Assigned task —
Please return every line in the following data that includes the string "computer".

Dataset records

:::

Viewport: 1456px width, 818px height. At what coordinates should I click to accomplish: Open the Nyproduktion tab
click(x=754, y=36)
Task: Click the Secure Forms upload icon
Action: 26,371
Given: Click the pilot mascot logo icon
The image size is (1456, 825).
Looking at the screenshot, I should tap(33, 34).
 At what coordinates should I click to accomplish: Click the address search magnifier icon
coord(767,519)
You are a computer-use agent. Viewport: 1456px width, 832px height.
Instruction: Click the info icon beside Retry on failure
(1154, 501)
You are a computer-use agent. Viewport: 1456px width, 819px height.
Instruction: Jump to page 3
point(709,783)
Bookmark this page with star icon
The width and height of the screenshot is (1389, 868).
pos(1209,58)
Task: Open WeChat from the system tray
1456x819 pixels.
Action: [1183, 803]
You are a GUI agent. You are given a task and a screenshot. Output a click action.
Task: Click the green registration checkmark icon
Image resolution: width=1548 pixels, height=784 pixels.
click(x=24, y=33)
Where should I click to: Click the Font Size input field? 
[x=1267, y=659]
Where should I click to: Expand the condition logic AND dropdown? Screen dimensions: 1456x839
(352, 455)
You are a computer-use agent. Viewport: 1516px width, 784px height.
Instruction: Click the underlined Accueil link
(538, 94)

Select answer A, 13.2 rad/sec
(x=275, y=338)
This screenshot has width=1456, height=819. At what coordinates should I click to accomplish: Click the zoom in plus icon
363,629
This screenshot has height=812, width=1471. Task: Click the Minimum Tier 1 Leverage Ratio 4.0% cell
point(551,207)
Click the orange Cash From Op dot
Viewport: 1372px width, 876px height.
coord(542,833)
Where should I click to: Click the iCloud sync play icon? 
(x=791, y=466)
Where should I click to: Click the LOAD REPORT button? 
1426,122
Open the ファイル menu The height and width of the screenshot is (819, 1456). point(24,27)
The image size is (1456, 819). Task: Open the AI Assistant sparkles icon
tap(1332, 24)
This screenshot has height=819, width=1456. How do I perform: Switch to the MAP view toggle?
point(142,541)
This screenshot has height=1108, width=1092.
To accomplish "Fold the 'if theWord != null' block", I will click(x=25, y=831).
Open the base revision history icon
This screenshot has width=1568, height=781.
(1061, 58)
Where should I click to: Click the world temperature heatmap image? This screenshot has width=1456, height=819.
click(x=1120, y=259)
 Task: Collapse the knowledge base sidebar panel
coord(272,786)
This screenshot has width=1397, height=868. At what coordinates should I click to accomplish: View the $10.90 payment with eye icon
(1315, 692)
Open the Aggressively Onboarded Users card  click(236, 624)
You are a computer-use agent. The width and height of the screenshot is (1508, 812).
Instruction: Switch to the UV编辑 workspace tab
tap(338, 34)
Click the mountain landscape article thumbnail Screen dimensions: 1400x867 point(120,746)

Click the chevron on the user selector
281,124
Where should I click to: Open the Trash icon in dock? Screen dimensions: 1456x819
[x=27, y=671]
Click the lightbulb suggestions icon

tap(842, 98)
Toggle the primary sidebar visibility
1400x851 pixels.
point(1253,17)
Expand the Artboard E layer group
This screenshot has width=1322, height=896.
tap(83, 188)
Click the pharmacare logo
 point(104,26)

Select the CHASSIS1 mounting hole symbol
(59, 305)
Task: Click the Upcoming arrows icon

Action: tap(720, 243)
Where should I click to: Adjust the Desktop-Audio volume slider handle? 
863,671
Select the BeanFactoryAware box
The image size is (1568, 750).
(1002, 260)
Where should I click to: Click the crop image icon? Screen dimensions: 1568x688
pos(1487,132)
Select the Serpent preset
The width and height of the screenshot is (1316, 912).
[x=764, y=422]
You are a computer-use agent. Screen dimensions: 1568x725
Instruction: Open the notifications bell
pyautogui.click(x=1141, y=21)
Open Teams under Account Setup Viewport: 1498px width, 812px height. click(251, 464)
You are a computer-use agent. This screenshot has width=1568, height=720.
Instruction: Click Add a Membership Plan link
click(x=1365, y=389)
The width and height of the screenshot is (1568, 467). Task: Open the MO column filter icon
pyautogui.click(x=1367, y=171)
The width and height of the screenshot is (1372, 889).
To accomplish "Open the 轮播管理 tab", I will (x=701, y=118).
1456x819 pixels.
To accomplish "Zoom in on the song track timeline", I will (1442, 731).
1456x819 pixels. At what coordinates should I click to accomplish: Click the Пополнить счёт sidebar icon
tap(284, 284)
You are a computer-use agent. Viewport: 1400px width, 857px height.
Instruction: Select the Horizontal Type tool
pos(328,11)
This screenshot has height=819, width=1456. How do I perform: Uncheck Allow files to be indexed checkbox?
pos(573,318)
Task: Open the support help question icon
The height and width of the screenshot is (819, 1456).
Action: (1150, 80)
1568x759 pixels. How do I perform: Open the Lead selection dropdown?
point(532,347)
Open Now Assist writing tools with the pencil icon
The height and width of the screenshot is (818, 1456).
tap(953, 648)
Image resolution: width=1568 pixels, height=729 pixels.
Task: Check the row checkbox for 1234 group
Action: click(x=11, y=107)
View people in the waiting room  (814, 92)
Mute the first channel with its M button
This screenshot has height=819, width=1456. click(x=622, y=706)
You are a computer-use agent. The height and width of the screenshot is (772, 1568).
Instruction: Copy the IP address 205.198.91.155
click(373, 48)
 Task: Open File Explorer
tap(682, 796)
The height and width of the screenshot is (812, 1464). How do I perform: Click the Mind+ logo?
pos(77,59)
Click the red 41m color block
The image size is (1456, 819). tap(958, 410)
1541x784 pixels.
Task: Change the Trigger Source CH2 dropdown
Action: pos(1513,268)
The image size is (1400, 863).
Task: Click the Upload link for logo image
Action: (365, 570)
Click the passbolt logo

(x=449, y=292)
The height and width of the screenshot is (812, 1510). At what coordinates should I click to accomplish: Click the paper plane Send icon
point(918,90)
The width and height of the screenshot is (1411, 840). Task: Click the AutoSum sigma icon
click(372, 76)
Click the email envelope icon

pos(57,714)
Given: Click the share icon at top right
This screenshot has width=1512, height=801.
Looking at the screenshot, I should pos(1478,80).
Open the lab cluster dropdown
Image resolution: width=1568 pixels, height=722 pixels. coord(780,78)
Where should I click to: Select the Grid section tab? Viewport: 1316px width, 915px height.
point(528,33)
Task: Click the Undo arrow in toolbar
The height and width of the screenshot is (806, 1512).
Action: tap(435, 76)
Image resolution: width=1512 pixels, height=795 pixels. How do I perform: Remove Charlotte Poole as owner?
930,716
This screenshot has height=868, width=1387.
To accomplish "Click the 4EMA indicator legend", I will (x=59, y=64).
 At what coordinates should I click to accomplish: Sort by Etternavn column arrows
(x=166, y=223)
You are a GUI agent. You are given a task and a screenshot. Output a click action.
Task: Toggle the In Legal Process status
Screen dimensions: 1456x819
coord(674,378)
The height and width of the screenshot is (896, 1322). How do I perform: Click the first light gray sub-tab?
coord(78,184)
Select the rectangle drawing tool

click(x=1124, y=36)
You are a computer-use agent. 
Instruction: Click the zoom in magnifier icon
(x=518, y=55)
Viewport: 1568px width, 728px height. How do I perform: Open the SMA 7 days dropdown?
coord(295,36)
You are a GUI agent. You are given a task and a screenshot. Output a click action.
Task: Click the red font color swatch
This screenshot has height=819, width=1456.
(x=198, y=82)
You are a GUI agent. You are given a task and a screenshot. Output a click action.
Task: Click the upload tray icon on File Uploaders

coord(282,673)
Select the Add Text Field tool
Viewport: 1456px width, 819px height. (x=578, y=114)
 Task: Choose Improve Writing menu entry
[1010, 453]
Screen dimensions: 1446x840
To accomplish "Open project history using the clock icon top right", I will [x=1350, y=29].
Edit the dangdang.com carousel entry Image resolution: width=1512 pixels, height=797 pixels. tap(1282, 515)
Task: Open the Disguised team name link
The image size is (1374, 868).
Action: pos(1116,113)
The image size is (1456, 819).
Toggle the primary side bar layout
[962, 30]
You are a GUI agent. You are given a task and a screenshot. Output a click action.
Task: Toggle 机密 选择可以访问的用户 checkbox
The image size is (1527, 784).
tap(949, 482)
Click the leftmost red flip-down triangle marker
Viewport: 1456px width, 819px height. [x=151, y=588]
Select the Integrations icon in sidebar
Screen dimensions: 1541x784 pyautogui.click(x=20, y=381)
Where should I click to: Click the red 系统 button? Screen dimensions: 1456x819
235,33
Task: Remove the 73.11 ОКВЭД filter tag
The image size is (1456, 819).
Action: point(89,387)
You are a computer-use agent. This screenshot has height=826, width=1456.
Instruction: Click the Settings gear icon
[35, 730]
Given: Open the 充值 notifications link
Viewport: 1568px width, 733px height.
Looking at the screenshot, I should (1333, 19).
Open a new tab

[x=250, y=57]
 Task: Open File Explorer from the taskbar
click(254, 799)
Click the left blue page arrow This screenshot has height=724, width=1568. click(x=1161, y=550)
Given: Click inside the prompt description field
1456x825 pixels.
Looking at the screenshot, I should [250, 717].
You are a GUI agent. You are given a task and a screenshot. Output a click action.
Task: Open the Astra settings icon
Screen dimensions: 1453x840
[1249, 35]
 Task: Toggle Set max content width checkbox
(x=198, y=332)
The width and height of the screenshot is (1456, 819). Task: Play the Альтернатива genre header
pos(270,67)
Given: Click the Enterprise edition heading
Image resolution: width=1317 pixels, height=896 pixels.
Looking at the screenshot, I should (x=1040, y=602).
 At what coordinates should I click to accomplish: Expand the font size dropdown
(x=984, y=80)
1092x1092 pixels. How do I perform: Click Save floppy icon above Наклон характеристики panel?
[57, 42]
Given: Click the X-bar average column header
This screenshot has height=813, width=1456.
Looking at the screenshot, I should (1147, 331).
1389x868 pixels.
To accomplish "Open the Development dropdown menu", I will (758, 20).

:::

Task answer —
You are a computer-use agent. Viewport: 1456px width, 832px height.
You are a computer-use agent. Viewport: 1456px width, 819px height.
You are a computer-use agent. Viewport: 1516px width, 784px height.
You are a computer-use agent. The width and height of the screenshot is (1508, 812).
You are a computer-use agent. Screen dimensions: 1568x725
You are a computer-use agent. This screenshot has width=1568, height=720.
You are a computer-use agent. Viewport: 1400px width, 857px height.
You are a computer-use agent. The height and width of the screenshot is (772, 1568).
You are a computer-use agent. 
You are a computer-use agent. This screenshot has height=826, width=1456.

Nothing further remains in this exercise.